Migration file conventions, templates, multi-tenant schema migration runner, zero-downtime strategies, and rollback procedures for PostgreSQL 18 schema-per-tenant SaaS platform. Covers golang-migrate naming convention, :schema placeholder substitution in all SQL, mandatory CONCURRENTLY index creation outside transaction blocks, three-phase column rename, bounded worker-pool migration runner (MigrateAllTenantSchemas), rollback checklist, and audit trigger setup. No FK constraints in any migration. Every migration applied to ALL active tenant schemas via the runner. Keywords: migration, golang-migrate, schema-per-tenant, CONCURRENTLY, zero-downtime, rollback, :schema placeholder, MigrateAllTenantSchemas, worker pool, audit trigger, PostgreSQL 18.
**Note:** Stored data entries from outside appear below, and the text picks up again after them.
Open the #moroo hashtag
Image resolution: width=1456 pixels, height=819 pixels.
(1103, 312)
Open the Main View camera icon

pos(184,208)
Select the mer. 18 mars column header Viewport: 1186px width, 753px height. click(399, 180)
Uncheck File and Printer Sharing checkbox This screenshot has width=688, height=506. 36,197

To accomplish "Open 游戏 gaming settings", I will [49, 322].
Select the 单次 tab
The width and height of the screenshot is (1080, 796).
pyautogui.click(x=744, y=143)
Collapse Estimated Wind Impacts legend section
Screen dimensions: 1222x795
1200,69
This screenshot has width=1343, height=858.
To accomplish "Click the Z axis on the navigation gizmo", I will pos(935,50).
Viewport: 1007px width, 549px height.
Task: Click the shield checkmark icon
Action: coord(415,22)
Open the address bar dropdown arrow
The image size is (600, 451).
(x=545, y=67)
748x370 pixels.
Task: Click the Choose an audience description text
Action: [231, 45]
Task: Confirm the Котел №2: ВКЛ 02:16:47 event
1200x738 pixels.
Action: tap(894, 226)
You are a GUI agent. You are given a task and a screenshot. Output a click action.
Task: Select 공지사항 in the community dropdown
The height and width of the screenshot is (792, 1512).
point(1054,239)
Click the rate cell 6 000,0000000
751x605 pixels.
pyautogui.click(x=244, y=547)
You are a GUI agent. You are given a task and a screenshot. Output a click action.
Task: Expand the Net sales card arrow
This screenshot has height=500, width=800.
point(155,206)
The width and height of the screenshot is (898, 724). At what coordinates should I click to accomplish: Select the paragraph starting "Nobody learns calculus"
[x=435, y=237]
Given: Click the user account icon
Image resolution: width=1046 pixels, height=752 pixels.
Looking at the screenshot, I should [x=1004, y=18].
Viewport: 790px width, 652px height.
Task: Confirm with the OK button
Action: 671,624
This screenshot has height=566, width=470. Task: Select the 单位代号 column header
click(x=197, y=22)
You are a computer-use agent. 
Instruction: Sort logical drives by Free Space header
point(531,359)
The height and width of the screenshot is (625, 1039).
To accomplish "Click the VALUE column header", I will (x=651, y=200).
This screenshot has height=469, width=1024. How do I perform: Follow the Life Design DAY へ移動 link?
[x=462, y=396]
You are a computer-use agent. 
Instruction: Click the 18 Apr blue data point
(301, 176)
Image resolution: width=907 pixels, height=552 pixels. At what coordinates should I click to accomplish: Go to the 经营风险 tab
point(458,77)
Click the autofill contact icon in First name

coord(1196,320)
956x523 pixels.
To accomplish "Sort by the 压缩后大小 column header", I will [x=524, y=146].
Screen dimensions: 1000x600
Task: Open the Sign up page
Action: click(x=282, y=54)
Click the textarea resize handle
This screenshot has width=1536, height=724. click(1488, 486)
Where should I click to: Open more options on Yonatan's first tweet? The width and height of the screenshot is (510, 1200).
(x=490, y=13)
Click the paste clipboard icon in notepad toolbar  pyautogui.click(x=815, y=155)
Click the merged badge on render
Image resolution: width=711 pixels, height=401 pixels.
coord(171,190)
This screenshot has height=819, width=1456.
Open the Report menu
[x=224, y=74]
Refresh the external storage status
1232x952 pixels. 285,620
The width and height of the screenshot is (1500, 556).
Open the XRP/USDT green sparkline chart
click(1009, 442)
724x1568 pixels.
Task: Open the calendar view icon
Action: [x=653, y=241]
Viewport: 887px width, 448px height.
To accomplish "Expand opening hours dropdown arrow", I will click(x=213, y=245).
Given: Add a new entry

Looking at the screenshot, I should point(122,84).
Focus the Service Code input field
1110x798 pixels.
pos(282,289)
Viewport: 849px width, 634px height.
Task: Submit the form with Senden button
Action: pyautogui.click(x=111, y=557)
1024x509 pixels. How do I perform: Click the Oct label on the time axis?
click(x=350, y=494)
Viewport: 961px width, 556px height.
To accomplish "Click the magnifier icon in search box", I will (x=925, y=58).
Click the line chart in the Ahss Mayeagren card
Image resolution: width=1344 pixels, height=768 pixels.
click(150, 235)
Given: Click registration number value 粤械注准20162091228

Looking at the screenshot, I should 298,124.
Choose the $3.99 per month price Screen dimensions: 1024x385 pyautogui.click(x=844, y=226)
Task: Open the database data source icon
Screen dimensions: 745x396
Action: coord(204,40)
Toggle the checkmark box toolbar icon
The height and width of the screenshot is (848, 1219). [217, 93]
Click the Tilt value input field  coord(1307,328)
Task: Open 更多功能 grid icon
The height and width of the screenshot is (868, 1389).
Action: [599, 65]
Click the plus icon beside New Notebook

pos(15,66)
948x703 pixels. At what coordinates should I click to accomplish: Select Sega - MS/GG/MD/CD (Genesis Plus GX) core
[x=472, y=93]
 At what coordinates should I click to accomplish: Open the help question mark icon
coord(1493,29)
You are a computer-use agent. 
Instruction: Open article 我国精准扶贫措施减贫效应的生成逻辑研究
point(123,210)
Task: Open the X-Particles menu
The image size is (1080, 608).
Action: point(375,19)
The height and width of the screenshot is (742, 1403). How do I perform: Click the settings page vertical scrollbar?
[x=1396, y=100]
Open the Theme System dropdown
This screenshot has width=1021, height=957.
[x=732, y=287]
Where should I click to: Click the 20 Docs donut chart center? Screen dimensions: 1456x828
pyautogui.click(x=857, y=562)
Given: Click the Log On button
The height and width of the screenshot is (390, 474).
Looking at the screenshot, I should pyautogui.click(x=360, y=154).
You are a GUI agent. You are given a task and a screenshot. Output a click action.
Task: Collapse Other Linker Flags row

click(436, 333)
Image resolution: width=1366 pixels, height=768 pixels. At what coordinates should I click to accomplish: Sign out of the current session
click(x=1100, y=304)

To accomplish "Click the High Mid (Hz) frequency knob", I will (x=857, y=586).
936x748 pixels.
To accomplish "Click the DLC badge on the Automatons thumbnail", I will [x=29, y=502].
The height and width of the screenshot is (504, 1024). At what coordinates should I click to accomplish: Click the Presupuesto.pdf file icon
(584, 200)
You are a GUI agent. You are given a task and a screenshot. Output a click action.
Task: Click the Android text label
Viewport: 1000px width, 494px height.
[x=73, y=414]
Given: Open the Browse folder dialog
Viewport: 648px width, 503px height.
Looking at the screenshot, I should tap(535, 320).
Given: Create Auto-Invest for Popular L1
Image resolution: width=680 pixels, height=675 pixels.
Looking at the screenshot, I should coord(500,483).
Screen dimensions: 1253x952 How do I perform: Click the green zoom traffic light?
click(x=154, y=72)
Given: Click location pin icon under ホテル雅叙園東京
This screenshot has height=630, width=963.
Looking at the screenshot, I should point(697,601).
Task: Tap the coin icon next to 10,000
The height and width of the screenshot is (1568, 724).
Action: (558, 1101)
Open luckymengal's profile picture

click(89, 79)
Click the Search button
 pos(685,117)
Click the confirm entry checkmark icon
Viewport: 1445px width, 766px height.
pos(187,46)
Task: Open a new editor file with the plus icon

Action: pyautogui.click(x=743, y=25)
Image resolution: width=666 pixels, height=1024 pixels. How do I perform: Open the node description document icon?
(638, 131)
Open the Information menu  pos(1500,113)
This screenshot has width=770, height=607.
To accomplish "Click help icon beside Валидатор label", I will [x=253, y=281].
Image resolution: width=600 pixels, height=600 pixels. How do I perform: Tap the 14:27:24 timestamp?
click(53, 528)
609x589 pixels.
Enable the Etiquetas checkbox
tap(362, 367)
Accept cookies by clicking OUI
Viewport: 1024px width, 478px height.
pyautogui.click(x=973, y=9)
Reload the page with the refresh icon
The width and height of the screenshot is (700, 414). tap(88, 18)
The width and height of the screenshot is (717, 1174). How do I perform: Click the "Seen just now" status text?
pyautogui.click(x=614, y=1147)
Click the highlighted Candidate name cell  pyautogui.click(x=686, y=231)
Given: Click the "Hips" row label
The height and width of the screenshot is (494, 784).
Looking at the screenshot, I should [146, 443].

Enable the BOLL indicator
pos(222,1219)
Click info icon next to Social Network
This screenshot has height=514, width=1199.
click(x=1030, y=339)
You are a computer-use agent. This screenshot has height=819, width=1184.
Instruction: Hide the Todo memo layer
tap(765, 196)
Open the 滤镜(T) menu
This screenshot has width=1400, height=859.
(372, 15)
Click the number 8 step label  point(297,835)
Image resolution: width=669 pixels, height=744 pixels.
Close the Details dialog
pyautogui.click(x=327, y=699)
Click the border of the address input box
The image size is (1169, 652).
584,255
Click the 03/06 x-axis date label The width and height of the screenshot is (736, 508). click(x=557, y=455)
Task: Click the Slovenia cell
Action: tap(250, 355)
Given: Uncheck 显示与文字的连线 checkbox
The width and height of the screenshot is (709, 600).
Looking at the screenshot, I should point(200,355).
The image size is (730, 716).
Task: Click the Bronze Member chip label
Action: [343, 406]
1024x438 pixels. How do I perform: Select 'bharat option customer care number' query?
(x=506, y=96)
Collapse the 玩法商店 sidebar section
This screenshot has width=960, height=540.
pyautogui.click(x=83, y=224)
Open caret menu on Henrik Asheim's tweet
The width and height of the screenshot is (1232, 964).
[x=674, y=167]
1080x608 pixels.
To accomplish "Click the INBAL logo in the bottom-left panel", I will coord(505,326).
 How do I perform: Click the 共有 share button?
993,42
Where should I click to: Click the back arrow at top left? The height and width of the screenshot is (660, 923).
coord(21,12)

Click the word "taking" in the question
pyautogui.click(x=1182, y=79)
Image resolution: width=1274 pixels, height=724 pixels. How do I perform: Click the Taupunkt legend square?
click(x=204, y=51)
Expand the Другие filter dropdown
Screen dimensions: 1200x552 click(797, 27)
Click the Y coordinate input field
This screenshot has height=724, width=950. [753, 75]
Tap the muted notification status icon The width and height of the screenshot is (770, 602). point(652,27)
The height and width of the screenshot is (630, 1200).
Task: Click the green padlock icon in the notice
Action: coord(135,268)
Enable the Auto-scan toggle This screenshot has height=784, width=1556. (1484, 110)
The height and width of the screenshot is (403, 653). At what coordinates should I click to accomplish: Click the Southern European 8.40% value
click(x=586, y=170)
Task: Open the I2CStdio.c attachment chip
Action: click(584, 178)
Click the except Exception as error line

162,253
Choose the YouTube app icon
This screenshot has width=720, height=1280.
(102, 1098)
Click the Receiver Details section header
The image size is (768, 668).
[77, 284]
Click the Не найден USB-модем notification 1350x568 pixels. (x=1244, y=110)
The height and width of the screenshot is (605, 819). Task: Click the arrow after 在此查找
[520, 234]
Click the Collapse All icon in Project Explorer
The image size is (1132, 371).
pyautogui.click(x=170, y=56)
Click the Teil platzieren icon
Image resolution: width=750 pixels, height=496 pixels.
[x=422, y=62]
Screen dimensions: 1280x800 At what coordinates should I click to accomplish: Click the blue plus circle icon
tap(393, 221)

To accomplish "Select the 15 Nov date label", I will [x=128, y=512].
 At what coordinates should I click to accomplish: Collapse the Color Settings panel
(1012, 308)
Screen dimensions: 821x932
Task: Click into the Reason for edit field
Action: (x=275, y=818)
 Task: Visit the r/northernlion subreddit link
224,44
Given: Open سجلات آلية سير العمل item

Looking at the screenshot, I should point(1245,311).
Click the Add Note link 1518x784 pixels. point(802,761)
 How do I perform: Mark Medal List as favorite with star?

SCOPE: DAL SERVICE ONLY — These patterns run INSIDE the
data-access-layerservice. Entity services NEVER use pgxpool, AcquireForTenant, or execute SQL directly. Entity services use the/dal-service-patternsskill to communicate with DAL via NATS. If you are implementing an entity service (identity, incident-core, etc.), STOP and use/dal-service-patternsinstead.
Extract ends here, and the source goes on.